» Supplied text:
□ □ □

High-life for Israeli rats

Black rats in Israel which have invaded a new habitat have substantially changed their way of life. They now live more like squirrels than rats. They build their nests and spend most of their time in trees in young forests of Jerusalem pine.

Here they subsist, free of competition, entirely on the seeds of the pine cones, the only food available there. Seeds from open cones quickly blow away, so the rats have devised a way of getting seeds out of the intact cones.

This is a complicated task, involving stripping off the hard scales by following them in their spiral pattern around the shaft. Research has shown that rats taught by their mother quickly learnt the tricky task of opening the cones, but those ‘naive’ rats reared with out such input failed to work it out, ‘even after three months of trying’.

New Scientist, September 19, 1992 (p. 17).

In spite of this drastic change in behaviour, there is no new genetic information coding for new instincts. The behaviour change is not passed on through the genes (DNA); the capacity for such learning was already present in these rats. It thus tells us nothing about any assumed biological evolutionary processes. Similarly, human populations are not evolving more intelligence, just learning more.

□ □ □

Items listed in a dataset

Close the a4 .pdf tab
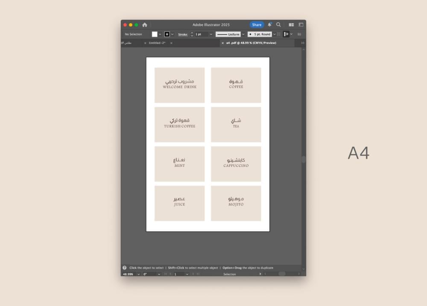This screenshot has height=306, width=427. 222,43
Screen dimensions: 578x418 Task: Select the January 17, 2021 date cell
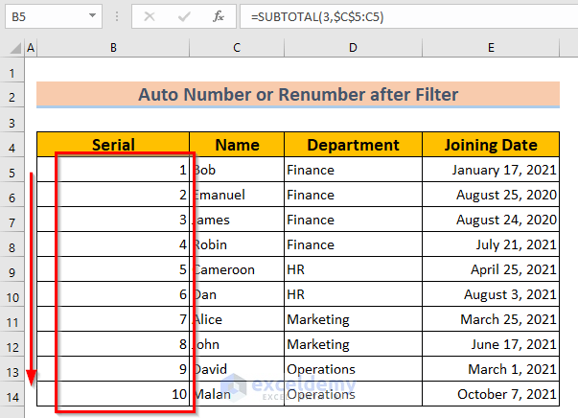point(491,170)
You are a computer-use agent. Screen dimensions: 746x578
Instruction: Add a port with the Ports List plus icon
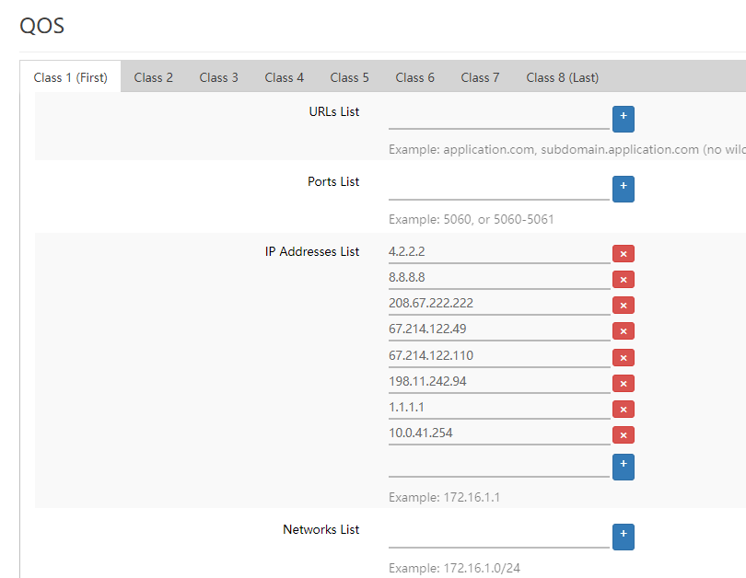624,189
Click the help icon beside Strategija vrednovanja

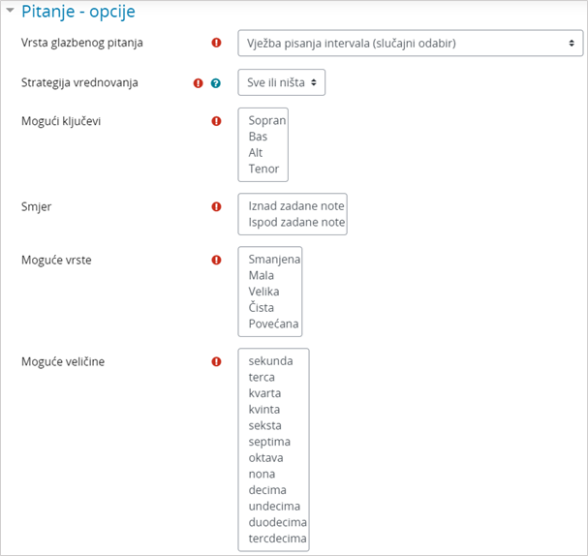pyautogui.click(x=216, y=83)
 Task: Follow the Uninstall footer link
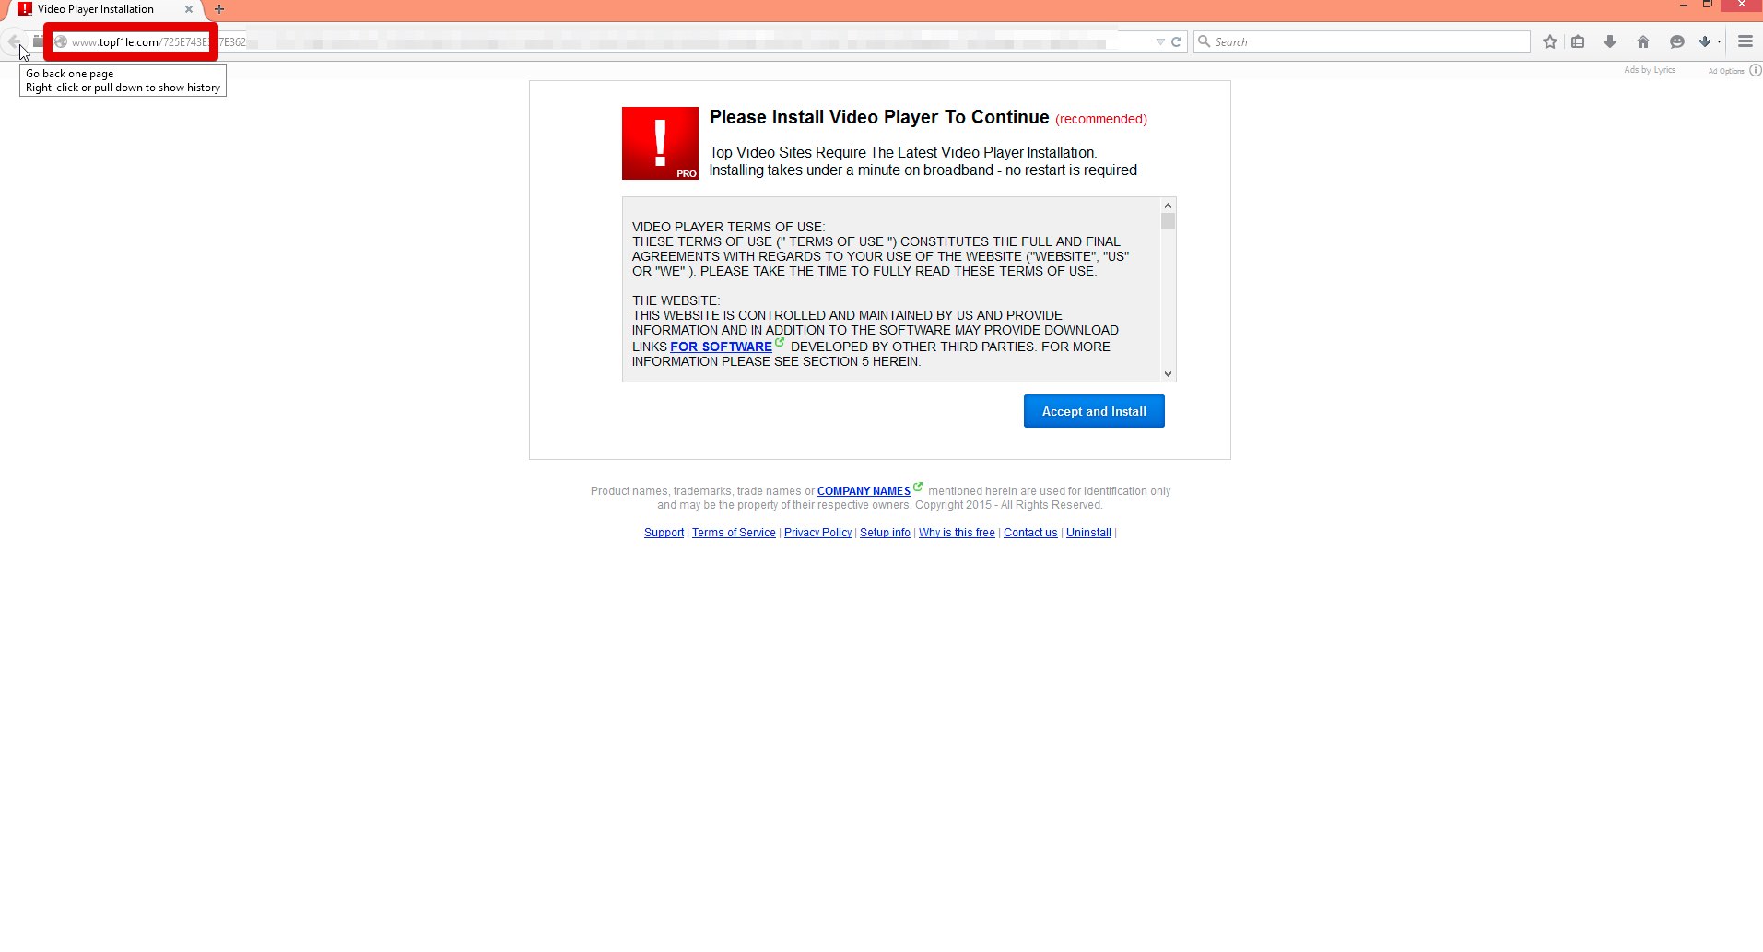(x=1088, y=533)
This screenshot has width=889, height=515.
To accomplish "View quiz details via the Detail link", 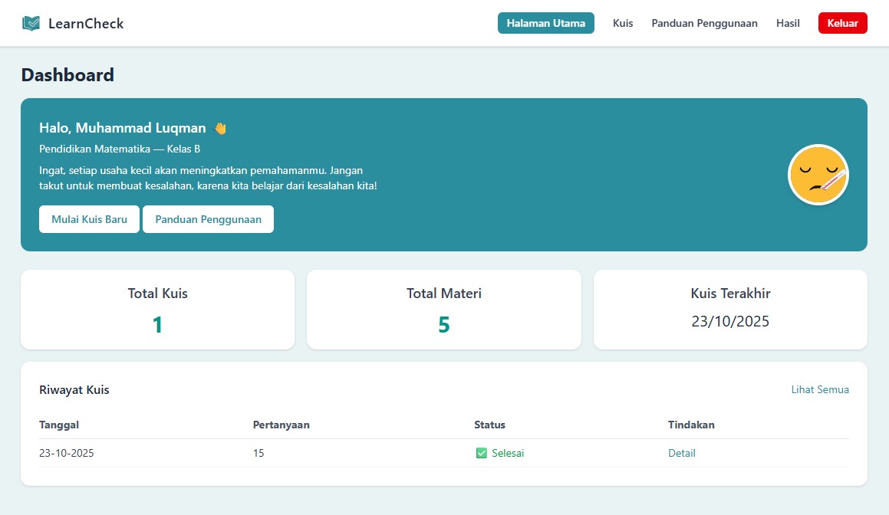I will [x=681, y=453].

□ □ □

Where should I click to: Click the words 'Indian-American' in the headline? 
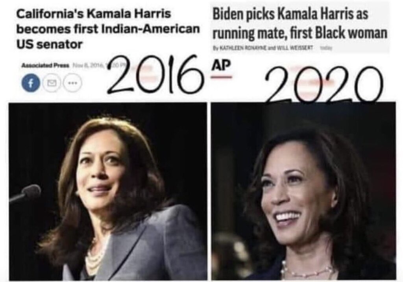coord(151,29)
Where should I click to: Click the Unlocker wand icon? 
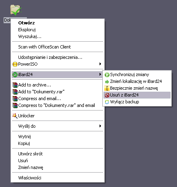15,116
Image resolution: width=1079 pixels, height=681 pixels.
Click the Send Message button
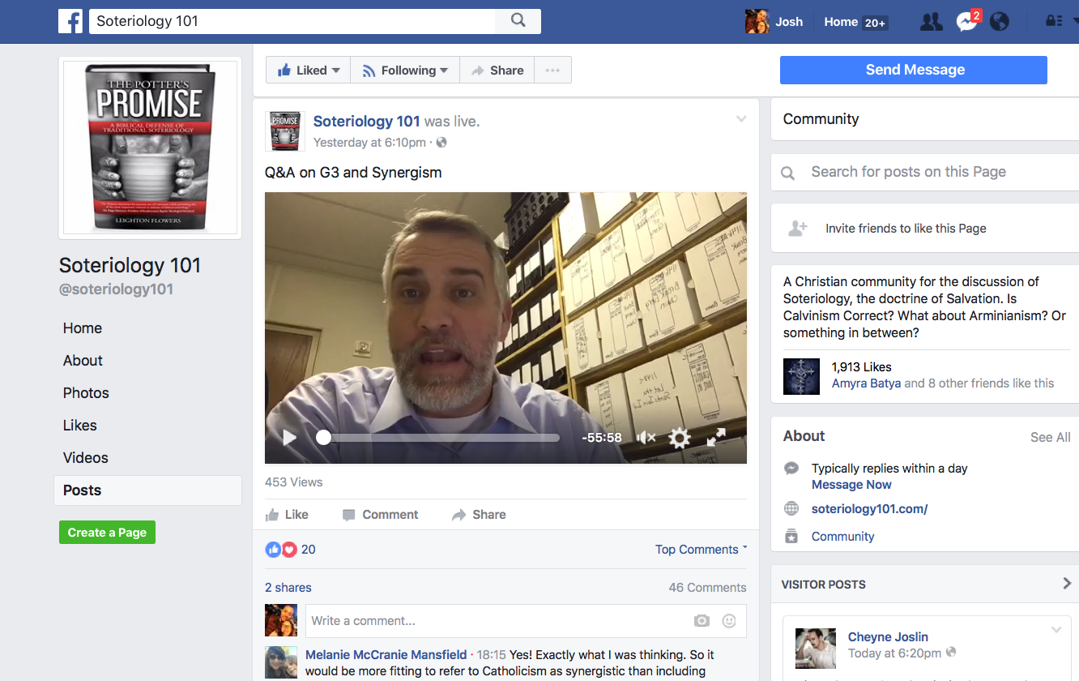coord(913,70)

□ □ □

» Complete the following:
A) Does the passage on Israeli rats support each statement? (i) The rats feed on seeds from pine cones. (ii) Rats raised without their mother's teaching learned to open the cones within three months. (iii) The rats' change in behavior is passed on through their genes. Answer yes or no for each, and quote the deciding words.
B) In the passage on Israeli rats, what kind of trees do the rats build their nests in?

» Solutions:
A)
(i) Yes: "entirely on the seeds of the pine cones, the only food available there"
(ii) No: "failed to work it out, ‘even after three months of trying’"
(iii) No: "The behaviour change is not passed on through the genes (DNA)"

B) Jerusalem pine, in young forests.